(Collected data entries)

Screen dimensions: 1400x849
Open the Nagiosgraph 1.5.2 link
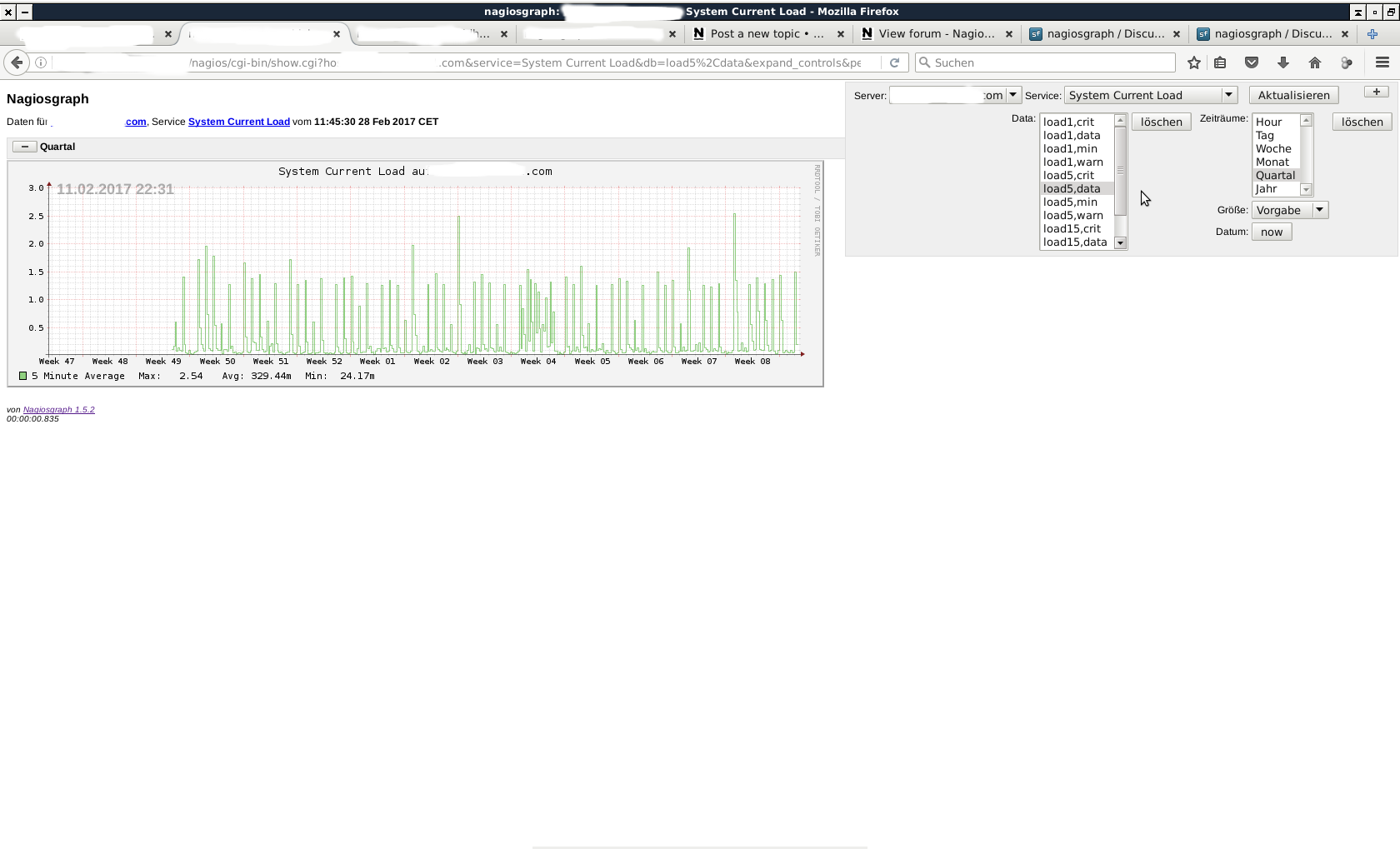click(58, 410)
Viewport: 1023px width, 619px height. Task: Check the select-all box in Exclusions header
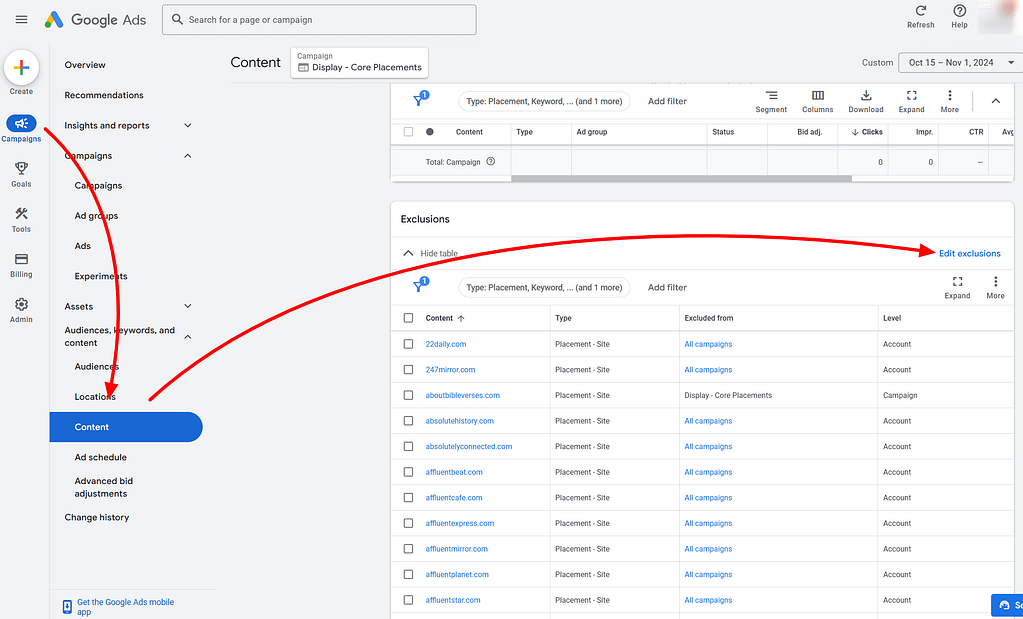(x=408, y=318)
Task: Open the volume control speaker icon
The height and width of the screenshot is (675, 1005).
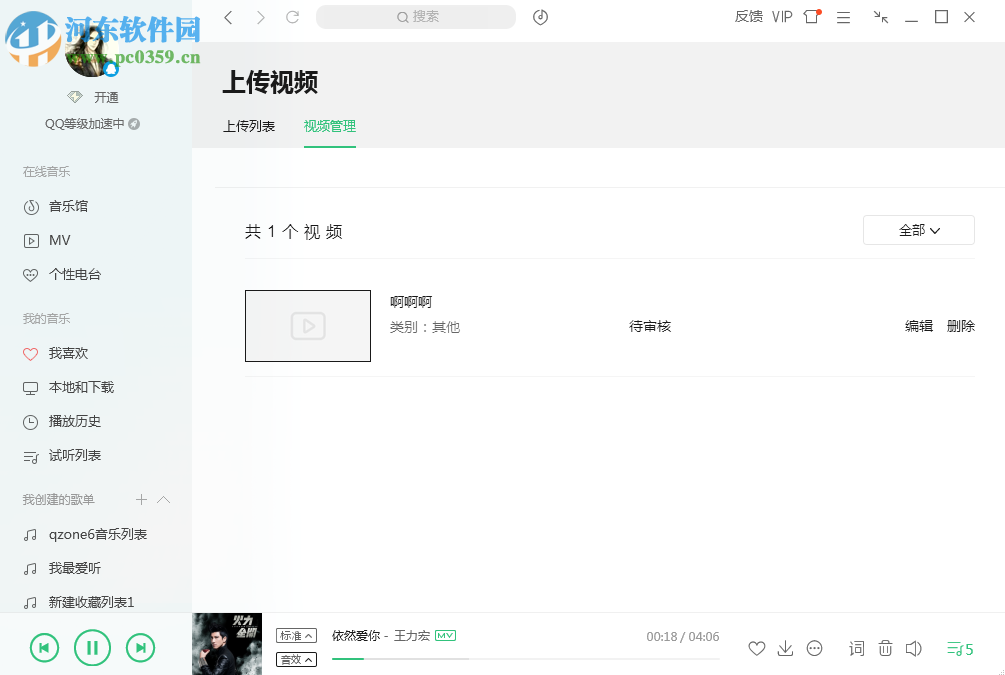Action: [x=913, y=648]
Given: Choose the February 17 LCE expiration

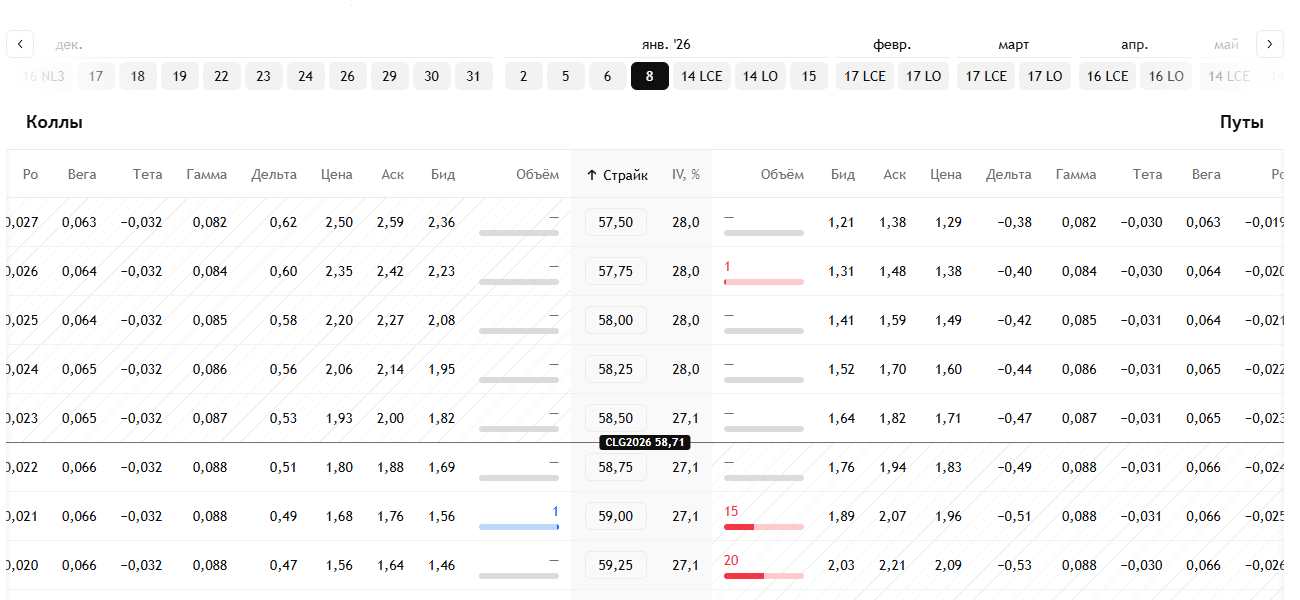Looking at the screenshot, I should click(865, 76).
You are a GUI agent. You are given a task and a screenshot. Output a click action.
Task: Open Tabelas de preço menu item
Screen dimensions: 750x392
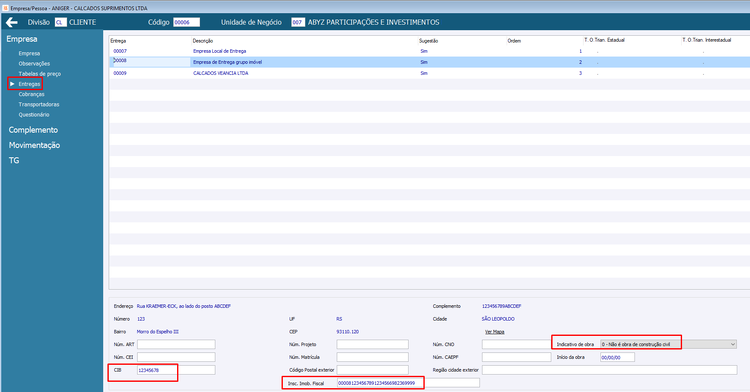tap(40, 74)
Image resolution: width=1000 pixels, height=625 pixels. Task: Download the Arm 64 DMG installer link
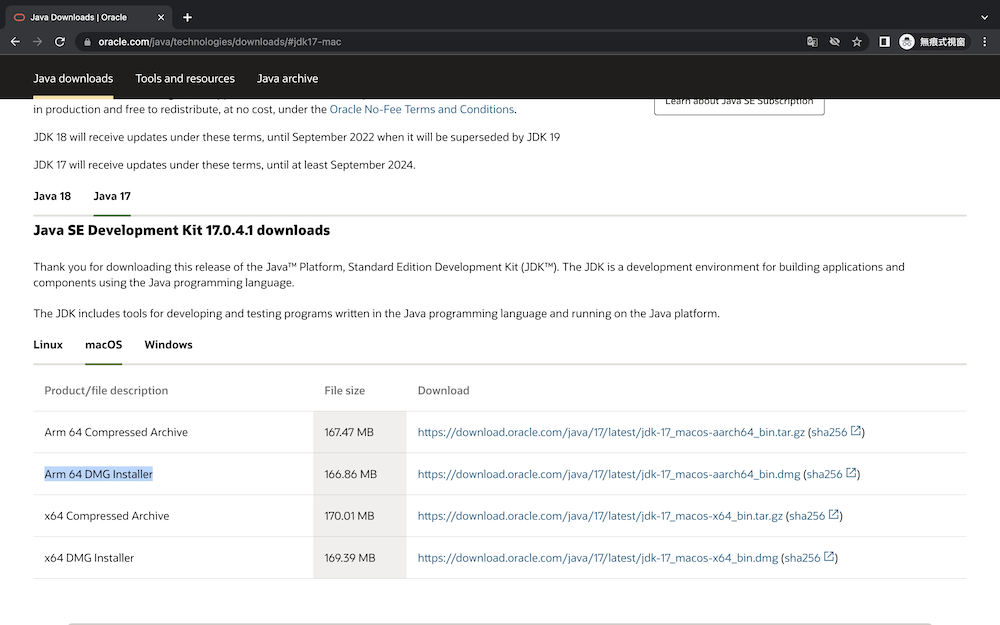[608, 474]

## Your instructions
Leave out the pictures and return, exactly as written, only the lines from the line with "Open the Nagiosgraph 1.5.2 link" through the end of the records above.

## Solution
Open the Nagiosgraph 1.5.2 link
click(58, 410)
Viewport: 1023px width, 619px height. Task: Check the select-all box in Exclusions header
(x=408, y=318)
Task: Open the volume control speaker icon
The height and width of the screenshot is (675, 1005).
Action: [x=913, y=648]
Given: Choose the February 17 LCE expiration

Looking at the screenshot, I should click(865, 76).
You are a GUI agent. You are given a task and a screenshot. Output a click action.
Task: Open Tabelas de preço menu item
Screen dimensions: 750x392
tap(40, 74)
Image resolution: width=1000 pixels, height=625 pixels. Task: Download the Arm 64 DMG installer link
[608, 474]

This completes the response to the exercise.